§ Texte source
-----

Rédaction du compte rendu d’anatomie pathologique

Pour chaque polype, sont précisés : le type histologique (hyperplasique, festonné sessile ou traditionnel, adénomateux tubuleux, villeux ou tubulo-villeux), la présence ou non de dysplasie et son degré (permettant de classer le polype en bas ou haut risque évolutif), les limites de l’exérèse (mesure des marges par rapport au pied ou limites d’exérèse latérale et profonde en cas de mucosectomie ou de dissection.

En cas de polype dégénéré, doivent être précisés : le type histologique (adénocarcinome, carcinome colloïde, carcinome d’un type histologique particulier), la différenciation pour les adénocarcinomes, la présence ou non d’emboles vasculaires, de cellules carcinomateuses isolées ou tumor budding (en amas de moins de 5 cellules au-delà du front d’invasion), l’envahissement de la sous-muqueuse en utilisant pour les polypes pédiculés la classification de Haggitt (niveaux 0 à IV), et pour les polypes plans, la mesure de la hauteur d’infiltration en microns ou le niveau d’infiltration sm1/sm2/sm3 si la musculeuse est visible, le stade pTNM selon la classification UICC 2009, la qualité de l’exérèse des berges et la mesure des marges latérales ou profondes (R0 ou R1),[10].

Programmation de la surveillance ?

En cas de résection incomplète, visible endoscopiquement ou prouvée par l’étude histologique, une résection complémentaire est à réaliser entre 2 et 6 mois. Dans ce cas, il est préférable d’utiliser une dissection ou une mucosectomie monobloc [11].

Dans les autres cas, la coloscopie de surveillance est à programmer à 5 ans si le polype était à faible risque d’évolution et à 3 ans dans le cas contraire.

Références

  1. Moss A, Bourke MJ, Williams SJ, et al. Endoscopic mucosal resection outcomes and prediction of submucosal cancer from advanced colonic mucosal neoplasia. Gastroenterology 2011;140:1909–18.
  2. Participants in the Paris Workshop. The Paris endoscopic classification of superficial neoplastic lesions: esophagus, stomach, and colon. Gastrointest Endosc 2003;58:S2–43.

-----

§ Données sources

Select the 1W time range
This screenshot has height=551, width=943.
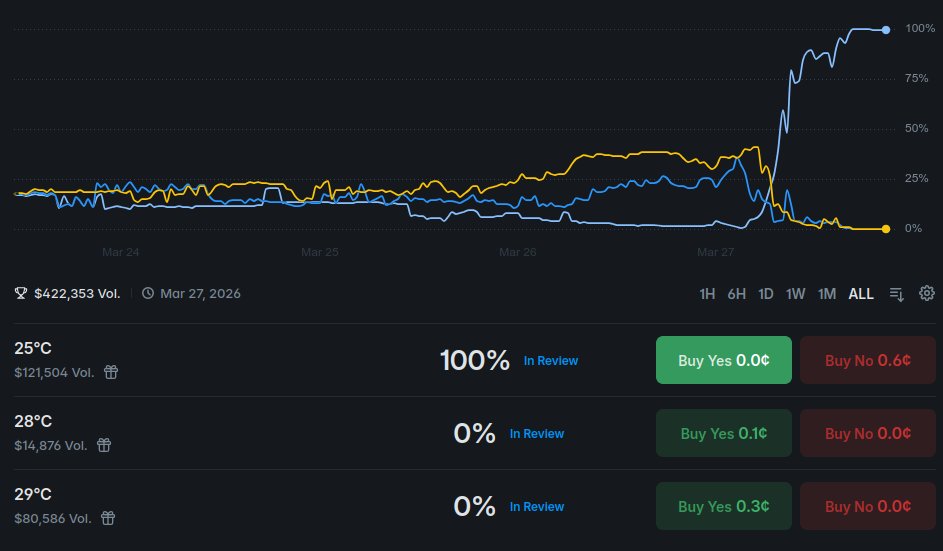pyautogui.click(x=796, y=293)
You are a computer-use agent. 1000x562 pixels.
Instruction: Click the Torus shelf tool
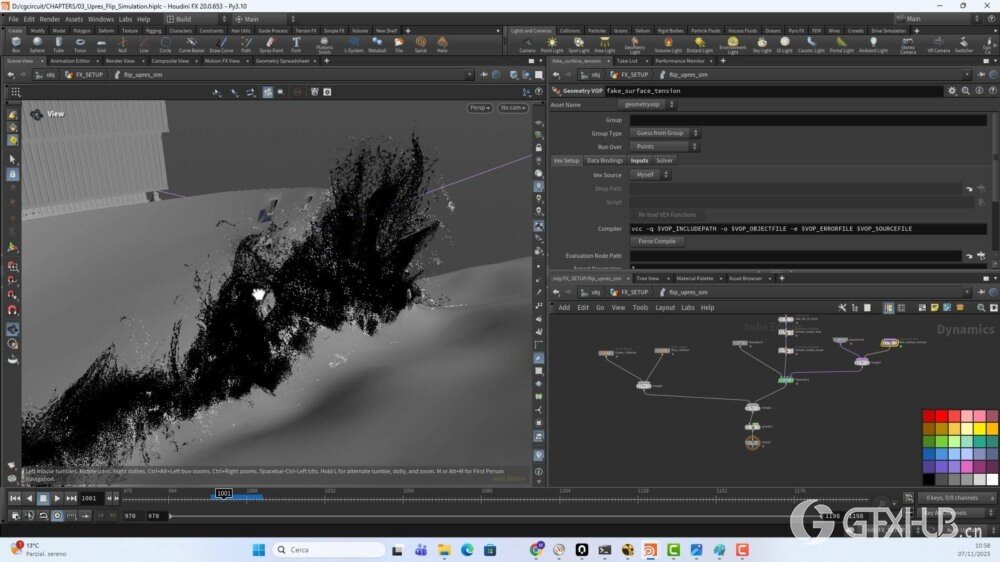80,44
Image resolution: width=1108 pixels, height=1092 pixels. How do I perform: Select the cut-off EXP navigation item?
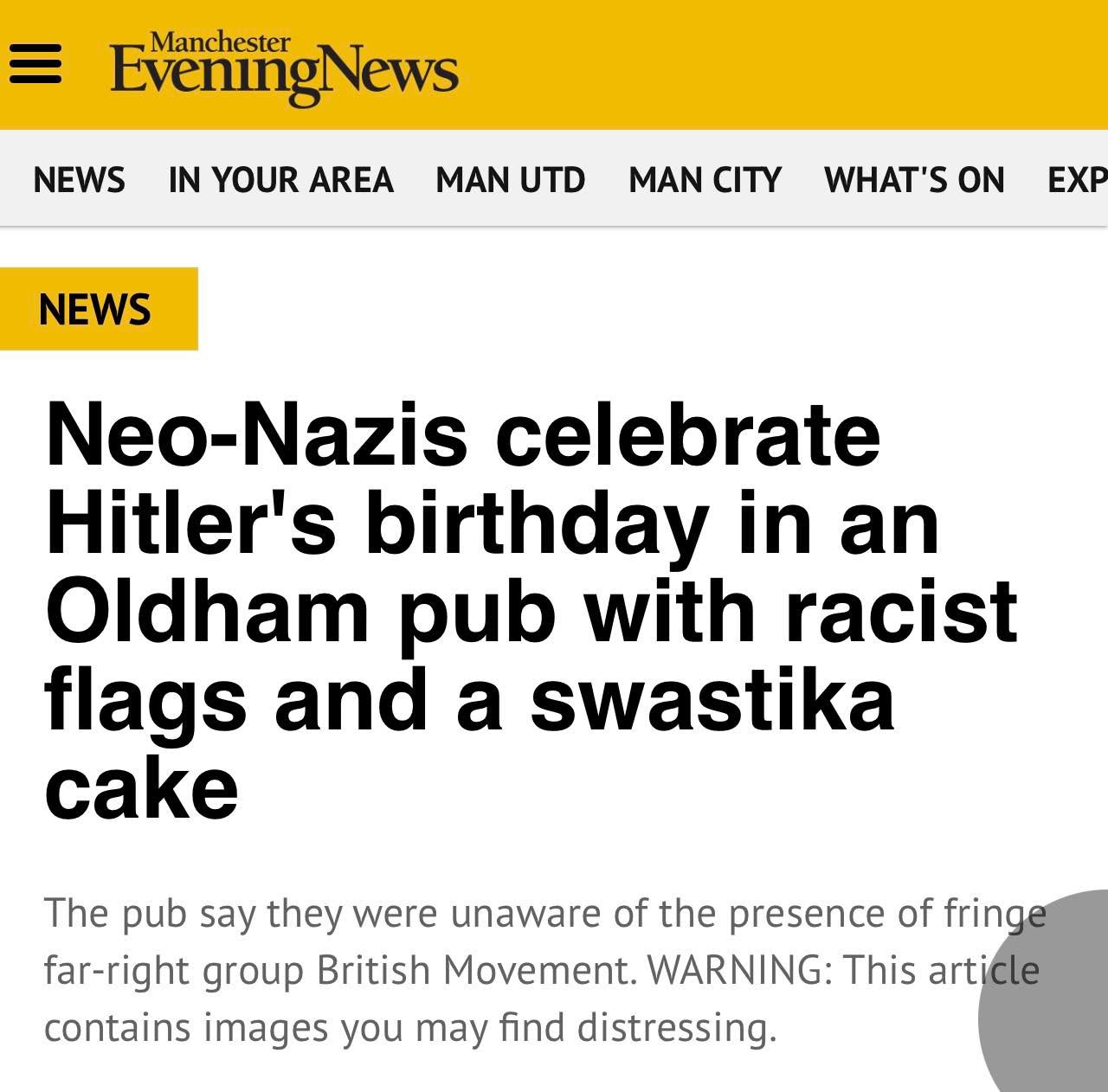1077,180
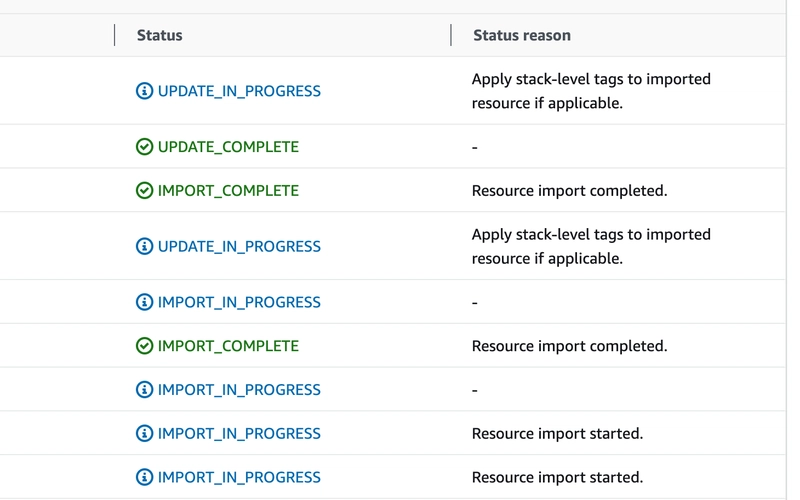Click info icon beside first UPDATE_IN_PROGRESS status
This screenshot has width=800, height=500.
tap(144, 91)
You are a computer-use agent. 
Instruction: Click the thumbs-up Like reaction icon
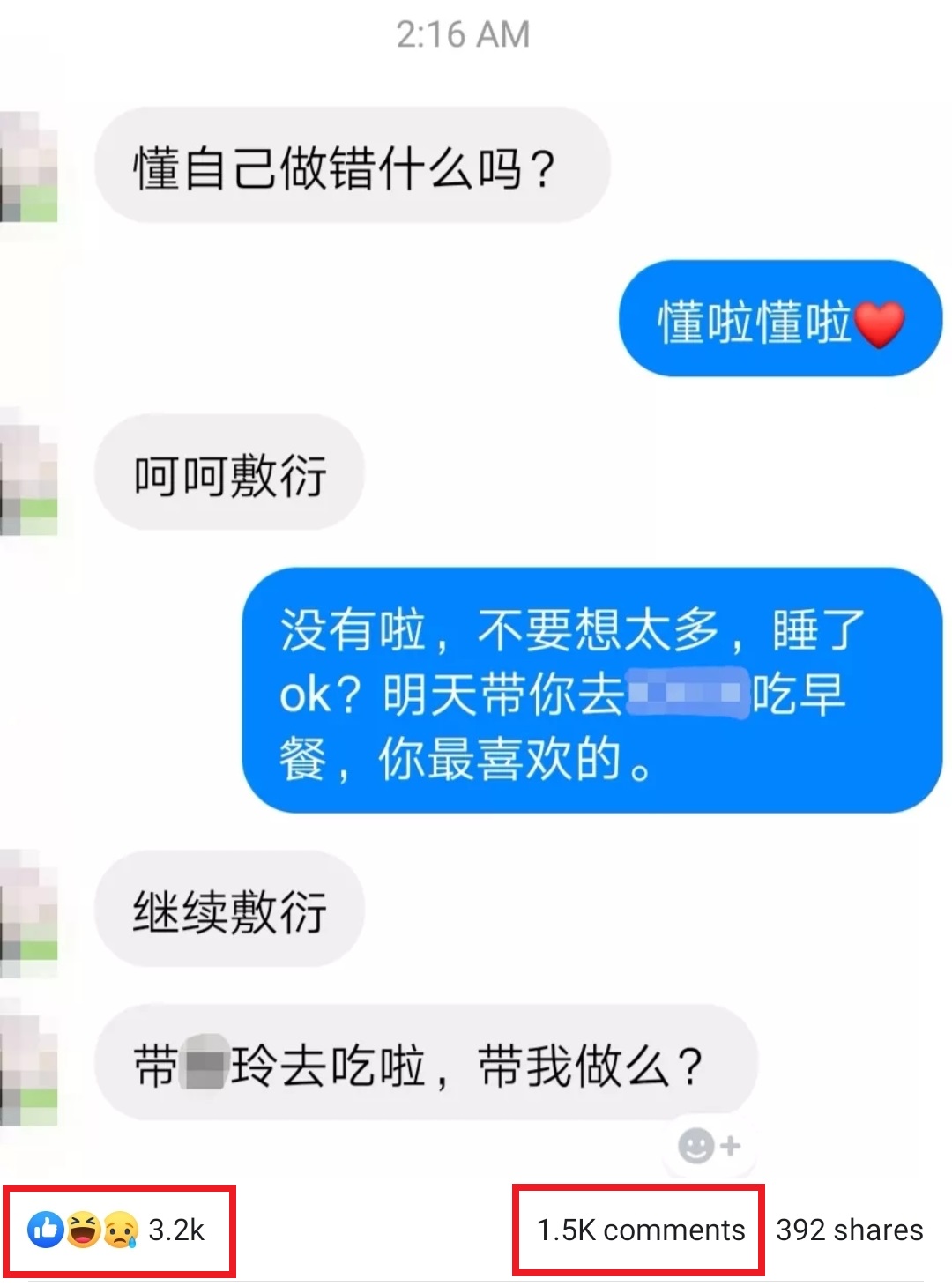[x=45, y=1230]
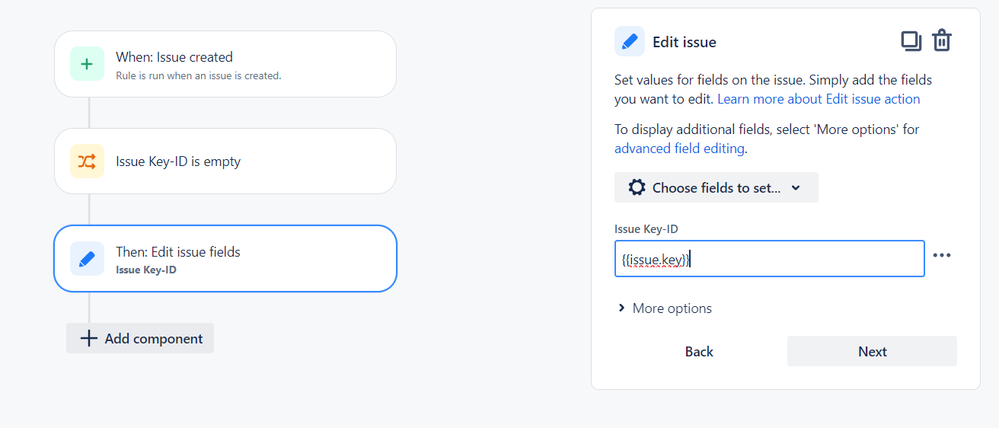The image size is (999, 428).
Task: Duplicate the Edit issue component
Action: coord(911,41)
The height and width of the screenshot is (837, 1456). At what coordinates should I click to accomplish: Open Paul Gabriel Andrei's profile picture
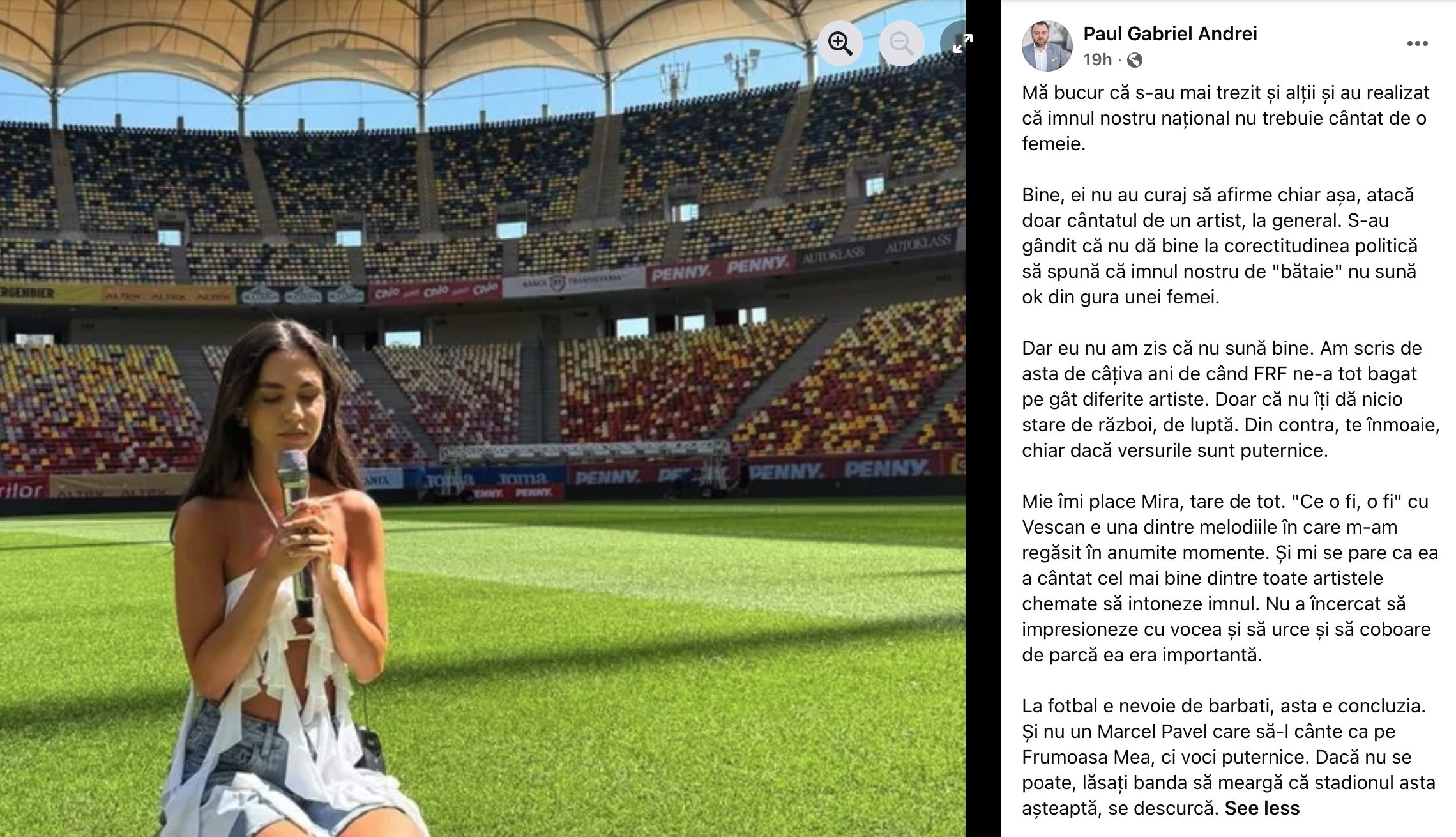(x=1047, y=46)
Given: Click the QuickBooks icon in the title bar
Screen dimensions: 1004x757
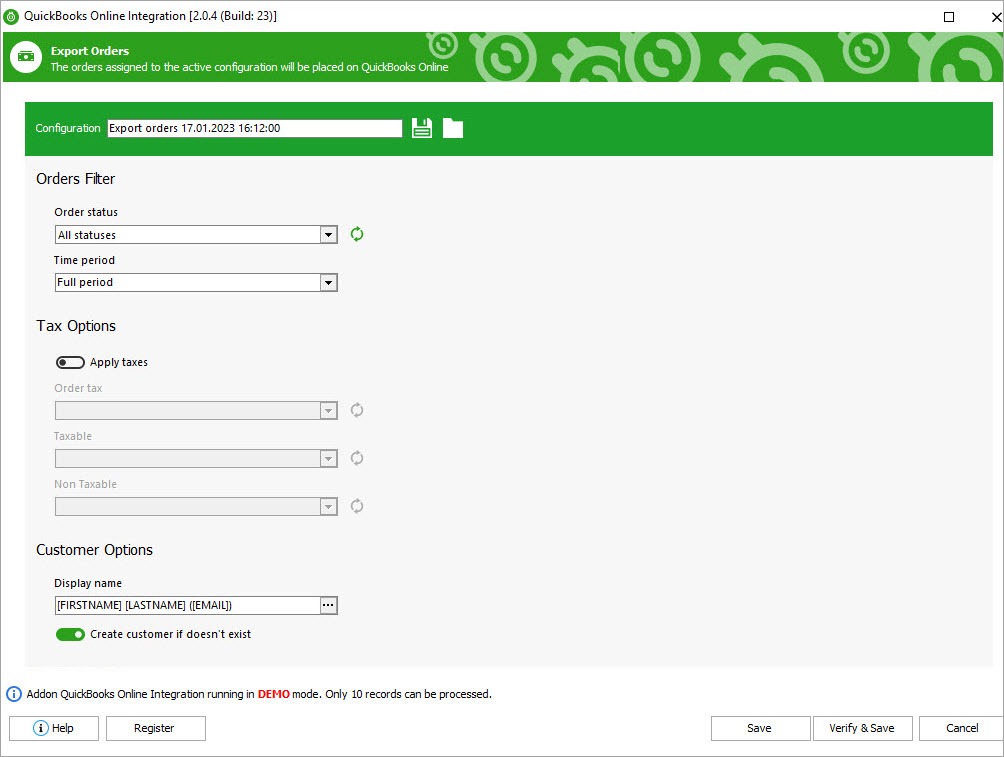Looking at the screenshot, I should tap(12, 16).
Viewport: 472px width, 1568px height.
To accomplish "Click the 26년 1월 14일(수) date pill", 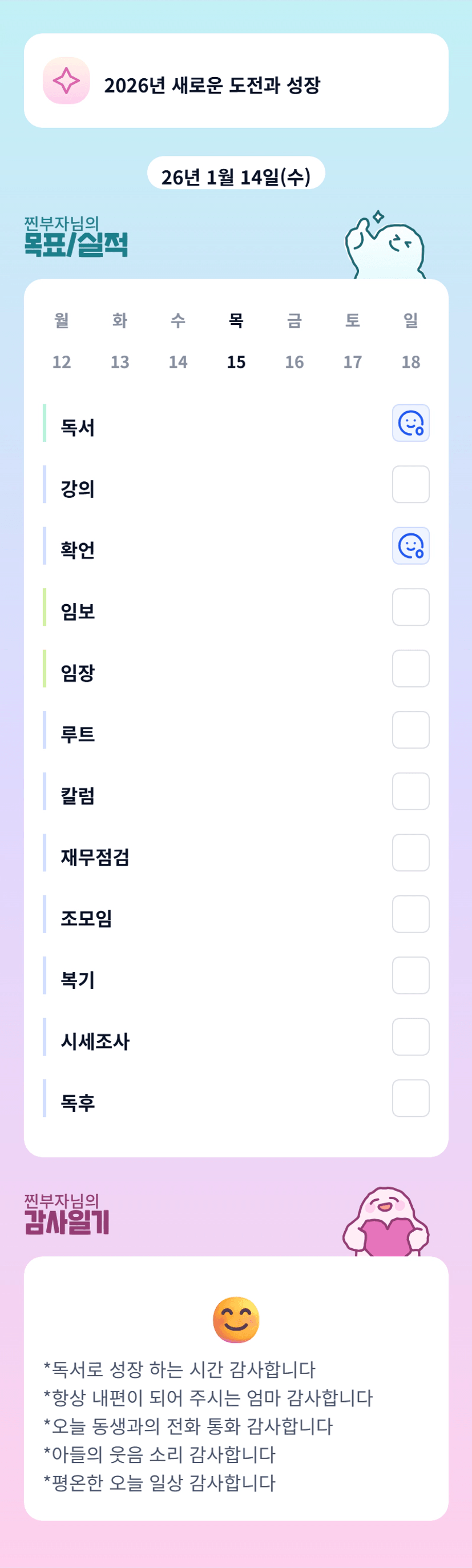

-----

§ Consigne
Indiquez si chacune des affirmations suivantes est conforme au texte source. Répondez par oui ou par non et citez les mots du texte qui le montrent.
1. En cas de résection incomplète, une résection complémentaire doit être faite entre 2 et 6 mois.
2. Si le polype présentait un faible risque d’évolution, la coloscopie de surveillance est programmée à 3 ans.
3. Pour les polypes pédiculés dégénérés, l’envahissement de la sous-muqueuse est décrit à l’aide de la classification de Haggitt.

§ Corrigé
1. Oui : « une résection complémentaire est à réaliser entre 2 et 6 mois ».
2. Non : « la coloscopie de surveillance est à programmer à 5 ans si le polype était à faible risque d’évolution ».
3. Oui : « l’envahissement de la sous-muqueuse en utilisant pour les polypes pédiculés la classification de Haggitt (niveaux 0 à IV) ».